Despite all those negative elements of having a baby, actually there's something nice will happen too... People around you makes you feel like you're the one and only, they treat you better than before, and they will always fulfill your requests such as take water for you, buy you nice foods etc... But you can't always ask people to do things for you, there's things you manage to do by yourself, then you should do it...


Cannot drink icy cold water, sugar and salt consuming must lower, leg cramp, back pain, always craving for sweet foods such as sweets, cakes, doughnuts, always feel like not enough sleep, have to go to toilet for few times in the middle of the night, suddenly will get upset or angry, cannot lift heavy things, cannot drive, cannot eat too much oil fried foods... These are all the small small things that will happen in this whole process of pregnancy... If you do wanna bear it, congratulations, you have the qualification to become a mother then!


Here are some pictures I took when we savouring some good foods around Damansara, mostly at IKEA!

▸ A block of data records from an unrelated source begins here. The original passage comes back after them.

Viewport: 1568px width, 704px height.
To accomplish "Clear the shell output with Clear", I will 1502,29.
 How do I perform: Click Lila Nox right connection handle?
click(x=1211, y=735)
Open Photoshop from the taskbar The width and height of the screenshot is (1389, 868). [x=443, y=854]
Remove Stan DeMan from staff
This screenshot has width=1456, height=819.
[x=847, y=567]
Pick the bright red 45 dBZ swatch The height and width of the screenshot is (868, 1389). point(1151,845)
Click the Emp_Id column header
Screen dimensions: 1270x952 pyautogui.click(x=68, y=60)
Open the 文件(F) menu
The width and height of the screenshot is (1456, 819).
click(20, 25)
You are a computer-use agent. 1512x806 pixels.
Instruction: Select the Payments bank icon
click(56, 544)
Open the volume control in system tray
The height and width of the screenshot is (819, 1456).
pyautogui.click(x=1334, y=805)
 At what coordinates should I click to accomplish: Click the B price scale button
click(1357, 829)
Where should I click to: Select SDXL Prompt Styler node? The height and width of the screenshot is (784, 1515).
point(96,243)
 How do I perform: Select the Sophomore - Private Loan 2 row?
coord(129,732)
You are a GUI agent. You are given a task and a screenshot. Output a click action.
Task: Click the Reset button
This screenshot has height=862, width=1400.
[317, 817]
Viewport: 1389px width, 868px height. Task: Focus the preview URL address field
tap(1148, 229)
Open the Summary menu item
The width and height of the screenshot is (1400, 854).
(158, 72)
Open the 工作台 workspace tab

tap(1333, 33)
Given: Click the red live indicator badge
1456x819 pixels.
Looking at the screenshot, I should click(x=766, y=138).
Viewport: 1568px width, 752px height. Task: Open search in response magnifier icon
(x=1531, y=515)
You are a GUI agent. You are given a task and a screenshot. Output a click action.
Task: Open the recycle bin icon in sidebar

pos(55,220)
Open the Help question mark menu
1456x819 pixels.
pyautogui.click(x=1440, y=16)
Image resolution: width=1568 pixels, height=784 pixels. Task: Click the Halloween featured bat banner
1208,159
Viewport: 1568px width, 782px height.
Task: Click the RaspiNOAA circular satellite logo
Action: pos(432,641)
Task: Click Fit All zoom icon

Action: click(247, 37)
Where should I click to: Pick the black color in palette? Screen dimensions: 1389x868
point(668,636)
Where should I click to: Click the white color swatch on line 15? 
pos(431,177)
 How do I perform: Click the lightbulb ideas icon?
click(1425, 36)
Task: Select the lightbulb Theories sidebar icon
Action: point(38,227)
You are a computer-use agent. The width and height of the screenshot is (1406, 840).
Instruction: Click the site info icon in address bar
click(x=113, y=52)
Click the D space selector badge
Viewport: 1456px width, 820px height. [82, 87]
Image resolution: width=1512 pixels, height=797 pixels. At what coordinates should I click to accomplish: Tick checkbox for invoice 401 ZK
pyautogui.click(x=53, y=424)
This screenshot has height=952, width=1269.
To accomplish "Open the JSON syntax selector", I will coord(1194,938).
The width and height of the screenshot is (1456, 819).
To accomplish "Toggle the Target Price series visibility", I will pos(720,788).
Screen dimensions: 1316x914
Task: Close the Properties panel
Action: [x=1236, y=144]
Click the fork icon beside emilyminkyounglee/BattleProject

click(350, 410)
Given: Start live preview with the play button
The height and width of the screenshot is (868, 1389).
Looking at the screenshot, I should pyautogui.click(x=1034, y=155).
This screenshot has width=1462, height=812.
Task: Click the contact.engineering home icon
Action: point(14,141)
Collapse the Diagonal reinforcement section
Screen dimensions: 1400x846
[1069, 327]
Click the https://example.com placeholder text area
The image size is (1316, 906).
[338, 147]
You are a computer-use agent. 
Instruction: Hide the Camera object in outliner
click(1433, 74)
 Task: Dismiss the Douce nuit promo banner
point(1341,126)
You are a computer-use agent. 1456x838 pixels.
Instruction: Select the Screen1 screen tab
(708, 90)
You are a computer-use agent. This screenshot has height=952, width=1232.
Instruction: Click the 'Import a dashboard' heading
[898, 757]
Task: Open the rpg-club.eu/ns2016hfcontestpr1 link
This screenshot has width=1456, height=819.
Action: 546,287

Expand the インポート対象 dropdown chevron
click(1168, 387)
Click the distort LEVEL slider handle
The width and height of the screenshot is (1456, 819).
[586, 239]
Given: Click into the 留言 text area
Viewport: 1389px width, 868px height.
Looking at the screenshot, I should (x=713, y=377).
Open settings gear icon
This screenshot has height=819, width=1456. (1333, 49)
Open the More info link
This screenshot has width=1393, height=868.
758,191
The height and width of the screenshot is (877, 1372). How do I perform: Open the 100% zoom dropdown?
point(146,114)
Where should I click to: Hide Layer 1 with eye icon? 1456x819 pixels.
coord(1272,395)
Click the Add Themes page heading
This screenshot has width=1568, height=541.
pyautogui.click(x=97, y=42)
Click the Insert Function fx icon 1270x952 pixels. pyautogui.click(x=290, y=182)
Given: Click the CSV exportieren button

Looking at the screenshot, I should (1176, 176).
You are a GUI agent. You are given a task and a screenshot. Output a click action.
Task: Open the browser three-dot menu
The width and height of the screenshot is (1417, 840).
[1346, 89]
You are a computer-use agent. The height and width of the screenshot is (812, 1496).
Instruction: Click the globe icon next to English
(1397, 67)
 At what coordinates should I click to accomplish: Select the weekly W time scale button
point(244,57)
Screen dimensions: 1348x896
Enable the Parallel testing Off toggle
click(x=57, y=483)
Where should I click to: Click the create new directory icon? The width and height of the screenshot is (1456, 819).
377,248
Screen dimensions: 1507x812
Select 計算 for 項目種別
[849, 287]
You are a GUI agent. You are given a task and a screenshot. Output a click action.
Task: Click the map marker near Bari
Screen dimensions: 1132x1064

*IKEA's ice cream, very milky flavour, melt fast too!!*

*Swedish Meat Balls!!! MY FAVOURITE!!!*

*Swedish Herb Sauce Chicken Leg*

*Nasi masak Kawah, from IKEA too!*


*Sushi!!!*


*Secret Recipe's Chocolate Indulgence~*


*Oreo Milkshake!!!!! I wish I can have it now...*


Now, I'm trying my best to keep everything under control... Developing a baby is not an easy task, so be sure you say alot of Thank Yous to your mum and be a good son/daughter!!!